### WORK INSTRUCTION
For the entries below, work out how many lines include the string "entry", then write only that number.

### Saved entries
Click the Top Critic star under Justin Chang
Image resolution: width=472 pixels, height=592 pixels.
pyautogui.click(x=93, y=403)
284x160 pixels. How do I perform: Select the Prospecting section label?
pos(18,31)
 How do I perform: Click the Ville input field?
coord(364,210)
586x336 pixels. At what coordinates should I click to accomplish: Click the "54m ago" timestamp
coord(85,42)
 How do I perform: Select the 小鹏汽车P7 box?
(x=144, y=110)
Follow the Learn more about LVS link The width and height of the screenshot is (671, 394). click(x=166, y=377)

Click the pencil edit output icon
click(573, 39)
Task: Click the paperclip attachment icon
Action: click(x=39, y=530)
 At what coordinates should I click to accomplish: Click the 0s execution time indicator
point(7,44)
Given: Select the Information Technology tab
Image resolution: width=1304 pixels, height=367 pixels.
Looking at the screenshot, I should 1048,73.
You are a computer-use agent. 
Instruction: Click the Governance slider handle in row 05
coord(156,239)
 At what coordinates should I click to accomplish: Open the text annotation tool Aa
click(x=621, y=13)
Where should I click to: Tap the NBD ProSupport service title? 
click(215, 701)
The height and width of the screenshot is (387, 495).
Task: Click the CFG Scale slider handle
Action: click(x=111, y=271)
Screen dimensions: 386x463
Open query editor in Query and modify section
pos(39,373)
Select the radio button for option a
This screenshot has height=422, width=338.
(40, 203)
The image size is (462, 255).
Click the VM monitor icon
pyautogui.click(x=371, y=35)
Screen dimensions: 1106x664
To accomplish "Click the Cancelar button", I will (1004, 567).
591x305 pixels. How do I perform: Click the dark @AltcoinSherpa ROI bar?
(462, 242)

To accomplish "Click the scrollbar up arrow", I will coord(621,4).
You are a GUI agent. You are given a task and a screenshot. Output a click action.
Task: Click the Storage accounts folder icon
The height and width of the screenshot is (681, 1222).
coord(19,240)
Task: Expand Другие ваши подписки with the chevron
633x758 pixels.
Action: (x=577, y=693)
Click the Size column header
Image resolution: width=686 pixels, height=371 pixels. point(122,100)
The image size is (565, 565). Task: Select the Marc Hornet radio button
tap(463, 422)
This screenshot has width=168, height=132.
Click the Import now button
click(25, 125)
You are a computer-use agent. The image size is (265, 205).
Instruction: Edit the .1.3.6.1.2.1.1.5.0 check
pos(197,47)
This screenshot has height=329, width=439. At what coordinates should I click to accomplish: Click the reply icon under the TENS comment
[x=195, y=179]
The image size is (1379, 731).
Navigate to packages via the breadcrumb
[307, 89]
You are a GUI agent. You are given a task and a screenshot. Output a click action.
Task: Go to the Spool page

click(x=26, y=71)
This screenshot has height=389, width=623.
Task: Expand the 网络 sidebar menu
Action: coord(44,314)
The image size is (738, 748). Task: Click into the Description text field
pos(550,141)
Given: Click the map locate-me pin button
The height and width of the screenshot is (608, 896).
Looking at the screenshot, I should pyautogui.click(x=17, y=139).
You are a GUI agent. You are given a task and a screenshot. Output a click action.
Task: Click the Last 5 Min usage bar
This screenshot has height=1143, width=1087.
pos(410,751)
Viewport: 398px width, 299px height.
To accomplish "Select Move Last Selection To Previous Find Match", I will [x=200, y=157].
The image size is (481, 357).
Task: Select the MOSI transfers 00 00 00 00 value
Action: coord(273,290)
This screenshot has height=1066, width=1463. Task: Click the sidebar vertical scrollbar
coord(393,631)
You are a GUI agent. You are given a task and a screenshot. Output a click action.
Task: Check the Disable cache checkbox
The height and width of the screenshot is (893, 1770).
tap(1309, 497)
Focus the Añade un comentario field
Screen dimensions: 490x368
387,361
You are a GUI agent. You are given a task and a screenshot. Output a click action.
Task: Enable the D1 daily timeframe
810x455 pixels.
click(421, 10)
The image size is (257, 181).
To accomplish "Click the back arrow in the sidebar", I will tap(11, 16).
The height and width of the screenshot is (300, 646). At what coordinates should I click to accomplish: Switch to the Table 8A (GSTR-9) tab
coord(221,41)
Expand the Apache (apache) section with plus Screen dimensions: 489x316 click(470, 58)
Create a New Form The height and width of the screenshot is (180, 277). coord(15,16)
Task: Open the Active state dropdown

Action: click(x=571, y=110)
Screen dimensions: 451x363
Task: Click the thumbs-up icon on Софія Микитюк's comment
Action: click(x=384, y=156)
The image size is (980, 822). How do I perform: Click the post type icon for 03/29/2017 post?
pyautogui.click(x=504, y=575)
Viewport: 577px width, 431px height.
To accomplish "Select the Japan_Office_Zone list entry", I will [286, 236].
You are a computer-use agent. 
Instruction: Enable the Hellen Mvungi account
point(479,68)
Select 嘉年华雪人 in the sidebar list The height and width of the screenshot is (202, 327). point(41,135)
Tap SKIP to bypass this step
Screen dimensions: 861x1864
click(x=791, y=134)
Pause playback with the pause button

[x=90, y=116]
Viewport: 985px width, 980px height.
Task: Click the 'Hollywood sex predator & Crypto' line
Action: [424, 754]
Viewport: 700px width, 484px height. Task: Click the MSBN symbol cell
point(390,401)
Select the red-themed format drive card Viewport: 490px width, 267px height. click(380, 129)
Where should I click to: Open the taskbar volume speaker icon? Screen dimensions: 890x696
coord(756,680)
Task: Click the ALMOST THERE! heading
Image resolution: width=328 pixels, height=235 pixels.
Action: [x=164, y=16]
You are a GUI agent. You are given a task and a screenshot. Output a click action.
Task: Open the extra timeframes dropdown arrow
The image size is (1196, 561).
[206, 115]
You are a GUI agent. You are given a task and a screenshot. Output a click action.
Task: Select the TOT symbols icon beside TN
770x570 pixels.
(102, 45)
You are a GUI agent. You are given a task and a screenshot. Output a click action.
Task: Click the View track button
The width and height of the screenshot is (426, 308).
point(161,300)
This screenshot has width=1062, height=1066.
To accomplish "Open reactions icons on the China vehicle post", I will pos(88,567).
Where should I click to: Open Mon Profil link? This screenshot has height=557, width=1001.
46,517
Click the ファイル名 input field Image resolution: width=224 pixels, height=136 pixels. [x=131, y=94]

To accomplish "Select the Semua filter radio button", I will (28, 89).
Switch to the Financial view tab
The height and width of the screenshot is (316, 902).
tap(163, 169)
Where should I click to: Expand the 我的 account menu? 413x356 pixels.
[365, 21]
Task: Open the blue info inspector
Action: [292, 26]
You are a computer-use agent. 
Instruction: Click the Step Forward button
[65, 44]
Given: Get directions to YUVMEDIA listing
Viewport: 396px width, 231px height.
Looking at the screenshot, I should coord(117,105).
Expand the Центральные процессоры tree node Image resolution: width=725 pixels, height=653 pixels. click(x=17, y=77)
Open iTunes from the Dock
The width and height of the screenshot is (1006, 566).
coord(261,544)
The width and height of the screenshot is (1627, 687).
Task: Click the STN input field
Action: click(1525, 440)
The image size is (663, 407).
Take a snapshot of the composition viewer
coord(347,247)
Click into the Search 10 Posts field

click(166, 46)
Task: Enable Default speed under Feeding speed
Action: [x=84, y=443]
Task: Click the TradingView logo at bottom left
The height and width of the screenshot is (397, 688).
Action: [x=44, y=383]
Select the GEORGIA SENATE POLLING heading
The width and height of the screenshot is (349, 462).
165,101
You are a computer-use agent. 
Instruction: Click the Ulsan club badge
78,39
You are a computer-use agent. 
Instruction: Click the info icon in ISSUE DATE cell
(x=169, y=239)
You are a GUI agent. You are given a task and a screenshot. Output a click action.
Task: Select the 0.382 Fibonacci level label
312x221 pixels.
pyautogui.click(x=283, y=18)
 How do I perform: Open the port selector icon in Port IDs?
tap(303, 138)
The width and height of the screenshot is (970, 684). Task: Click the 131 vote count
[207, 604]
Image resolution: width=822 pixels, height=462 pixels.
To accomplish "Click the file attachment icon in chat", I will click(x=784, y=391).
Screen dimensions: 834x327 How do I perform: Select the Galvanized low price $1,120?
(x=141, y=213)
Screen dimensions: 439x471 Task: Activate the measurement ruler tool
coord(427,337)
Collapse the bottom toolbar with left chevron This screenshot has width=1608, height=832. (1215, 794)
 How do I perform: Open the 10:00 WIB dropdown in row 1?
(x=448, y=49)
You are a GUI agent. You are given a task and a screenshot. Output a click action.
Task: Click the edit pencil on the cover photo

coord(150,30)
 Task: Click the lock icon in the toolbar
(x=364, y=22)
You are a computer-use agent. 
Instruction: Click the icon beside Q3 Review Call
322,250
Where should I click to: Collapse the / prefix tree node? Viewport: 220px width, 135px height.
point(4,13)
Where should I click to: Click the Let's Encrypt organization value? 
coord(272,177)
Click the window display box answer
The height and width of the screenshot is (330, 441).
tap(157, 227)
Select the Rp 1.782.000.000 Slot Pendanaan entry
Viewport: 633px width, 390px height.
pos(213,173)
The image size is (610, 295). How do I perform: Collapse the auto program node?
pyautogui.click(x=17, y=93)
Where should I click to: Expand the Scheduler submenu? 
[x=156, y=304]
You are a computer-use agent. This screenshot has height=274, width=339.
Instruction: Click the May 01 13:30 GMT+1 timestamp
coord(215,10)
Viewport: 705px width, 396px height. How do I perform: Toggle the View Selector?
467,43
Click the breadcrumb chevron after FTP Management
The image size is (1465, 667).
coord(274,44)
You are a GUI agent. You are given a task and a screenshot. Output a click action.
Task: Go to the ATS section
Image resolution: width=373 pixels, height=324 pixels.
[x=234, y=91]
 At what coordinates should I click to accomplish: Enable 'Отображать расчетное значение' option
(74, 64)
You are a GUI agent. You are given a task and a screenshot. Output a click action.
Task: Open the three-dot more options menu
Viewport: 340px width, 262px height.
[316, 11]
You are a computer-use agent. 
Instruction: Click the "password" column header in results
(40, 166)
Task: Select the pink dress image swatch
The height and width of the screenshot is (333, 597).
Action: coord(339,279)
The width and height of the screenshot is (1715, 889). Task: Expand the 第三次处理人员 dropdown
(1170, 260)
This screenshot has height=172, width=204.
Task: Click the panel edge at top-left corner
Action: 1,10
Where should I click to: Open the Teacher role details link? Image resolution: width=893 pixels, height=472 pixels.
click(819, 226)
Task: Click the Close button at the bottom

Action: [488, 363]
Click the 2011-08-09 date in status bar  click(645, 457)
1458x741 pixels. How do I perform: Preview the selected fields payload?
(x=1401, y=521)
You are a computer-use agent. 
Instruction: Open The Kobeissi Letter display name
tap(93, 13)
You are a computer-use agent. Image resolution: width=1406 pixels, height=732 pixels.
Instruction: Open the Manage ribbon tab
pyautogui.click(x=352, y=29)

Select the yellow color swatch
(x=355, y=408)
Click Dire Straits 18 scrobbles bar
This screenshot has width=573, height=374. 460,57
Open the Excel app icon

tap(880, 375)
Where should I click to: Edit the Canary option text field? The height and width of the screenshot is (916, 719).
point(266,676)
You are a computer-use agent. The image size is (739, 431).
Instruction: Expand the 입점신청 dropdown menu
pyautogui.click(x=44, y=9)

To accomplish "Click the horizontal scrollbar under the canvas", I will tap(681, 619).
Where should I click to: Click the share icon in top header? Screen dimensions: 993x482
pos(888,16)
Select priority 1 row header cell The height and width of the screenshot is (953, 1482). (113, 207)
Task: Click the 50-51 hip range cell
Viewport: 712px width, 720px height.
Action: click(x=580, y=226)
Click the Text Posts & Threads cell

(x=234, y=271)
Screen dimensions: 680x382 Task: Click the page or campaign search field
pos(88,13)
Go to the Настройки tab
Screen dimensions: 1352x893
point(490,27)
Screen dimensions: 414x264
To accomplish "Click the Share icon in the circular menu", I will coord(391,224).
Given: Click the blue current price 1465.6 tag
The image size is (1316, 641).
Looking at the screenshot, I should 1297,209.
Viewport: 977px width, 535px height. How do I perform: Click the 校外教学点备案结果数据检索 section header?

### EXERCISE RESULT
2